(TASK MATERIAL begins)
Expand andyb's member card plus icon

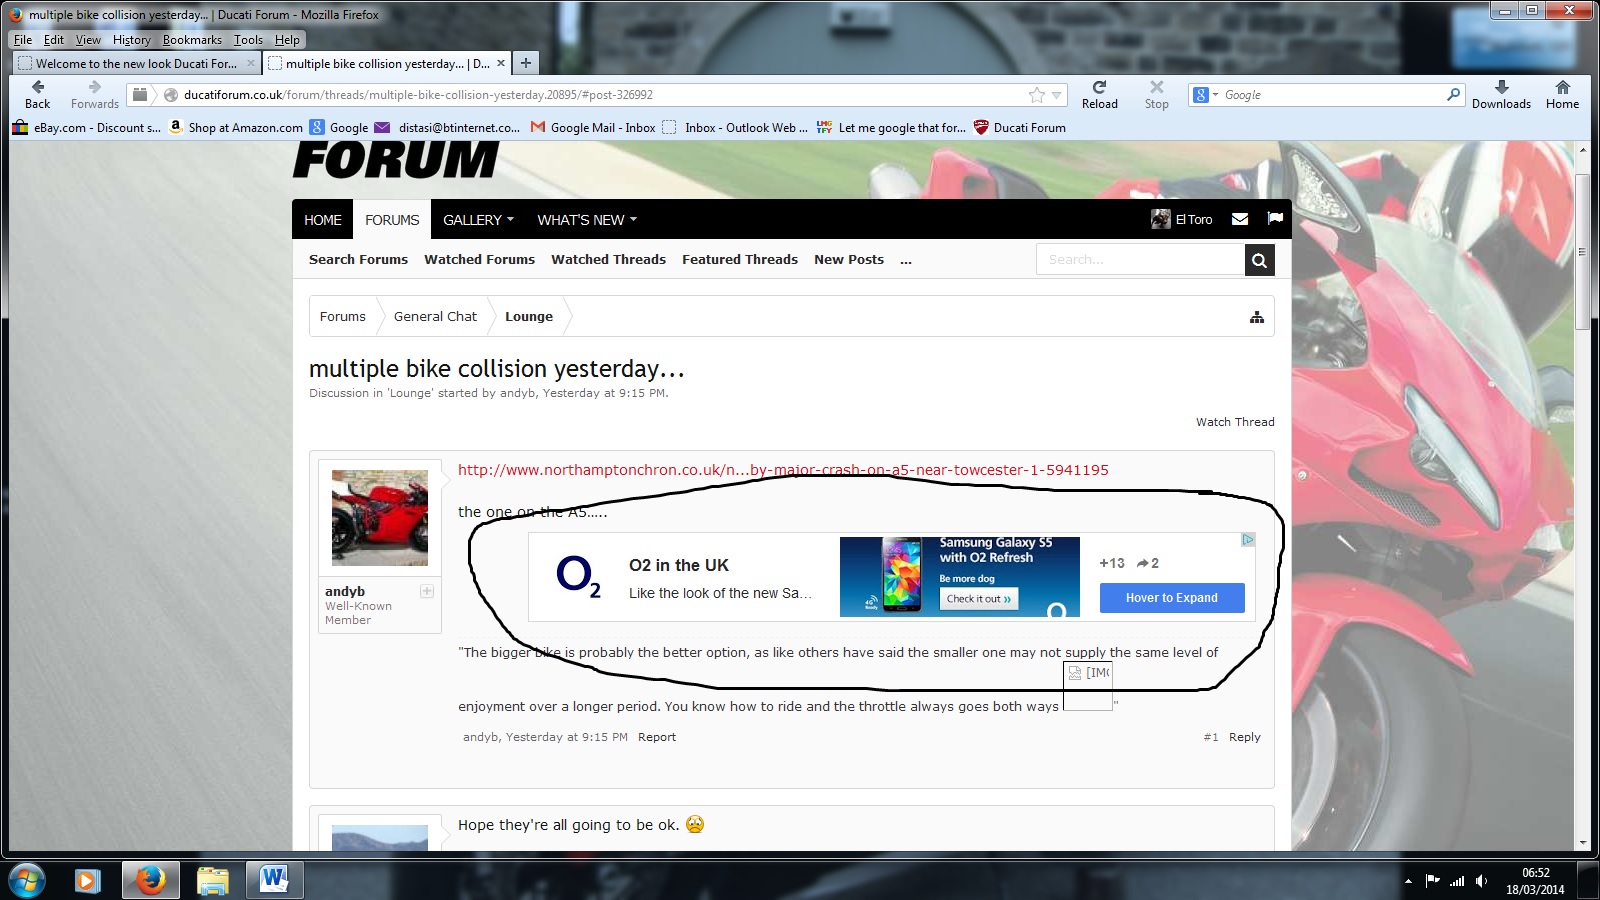427,591
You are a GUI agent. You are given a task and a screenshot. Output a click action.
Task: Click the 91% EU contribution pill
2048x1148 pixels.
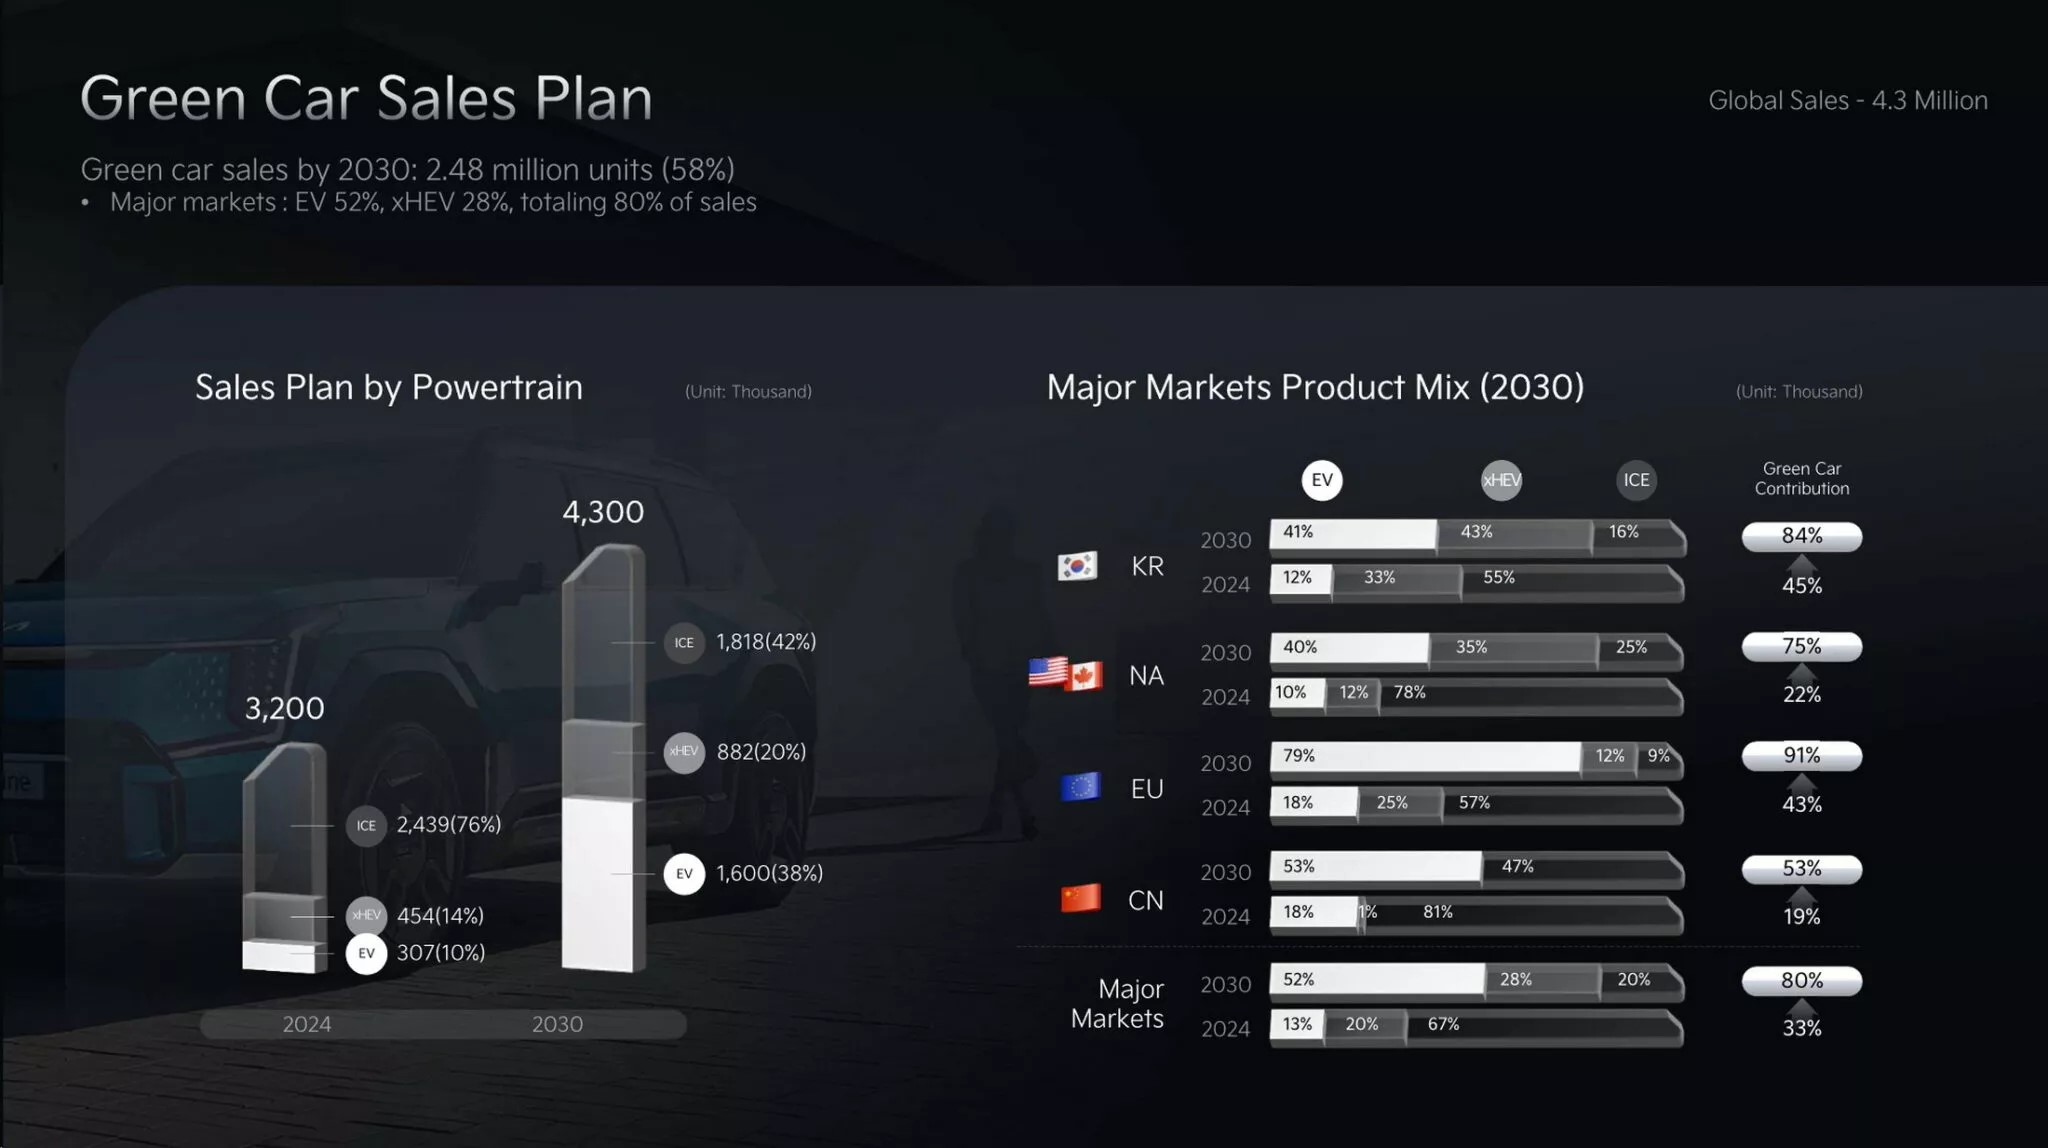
(TASK MATERIAL ends)
Restate every line above exactly, omitting images.

* [REPLY TO THE TASK]
Expand andyb's member card plus icon

427,591
You are a GUI agent. You are given a task and a screenshot. Output a click action.
Task: Click the 91% EU contribution pill
2048x1148 pixels.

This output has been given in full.